Its design minimizes material "loafing" and carry-back while providing a safer environment for truck drivers, longer truck chassis and body life while decreasing box maintenance.
While oil sands have been mined in Ft. McMurray, AB, and other areas for years, mines have had no choice but to accept and use generic "off-the-shelf" truck bodies to transport the extremely abrasive, cohesive material from the mine pit to the hopper. Because of the lack of industry-specific truck body design, compaction of the oil sands through vibration during the haul to its destination resulted in the oil sands amalgamating into an almost solid packed mass. Upon dump, the large load (or loaf) of material that weighs up to 400 tons per load has traditionally jolted the truck resulting in severe truck driver discomfort and exposing them to extreme "whole body vibration."
By using a combination of unique materials to construct the truck body in combination with design, PHIL has eliminated the problem of oil sand sticking in the truck body and at the same time breaks down the oil sands loaf as the truck body dumps.

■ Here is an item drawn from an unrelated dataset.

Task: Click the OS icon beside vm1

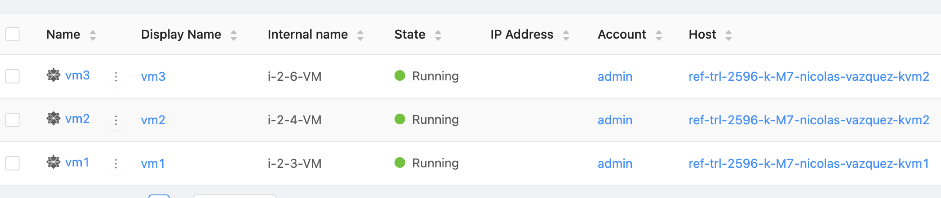Action: click(53, 162)
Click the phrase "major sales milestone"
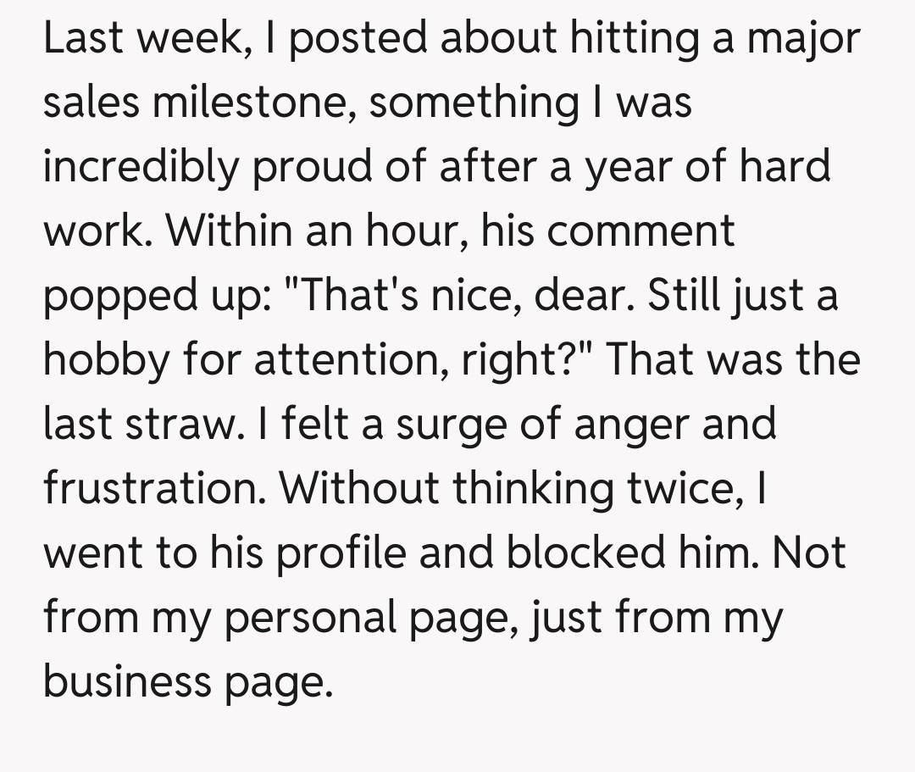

These two extreme benefits to the oil sands industry are accomplished by:
- Inclusion of Hydrophobic and/or Oleophobic material selectively placed on the interior surfaces of the truck body;
- Severe tapering of the body sidewalls from the center of the truck body;
- Receding the rear center of the body floor edge to the sides of the body floor.
By innovating the above features into a body specifically sized and designed for hauling oil sands, oil sands and overburden or cover materials improves the natural material flow from the truck body as it is pivoted to a dump position. The material flows away from the corners and sidewalls of the truck body where carry-back would normally begin. The outwardly tapered body sides are at such severe angles, the load is no longer being contained in a "channel" environment allowing the load to further break down. Because the truck and body no longer jolt, the drivers experience is much more subtle, substantially decreasing their "whole body vibration."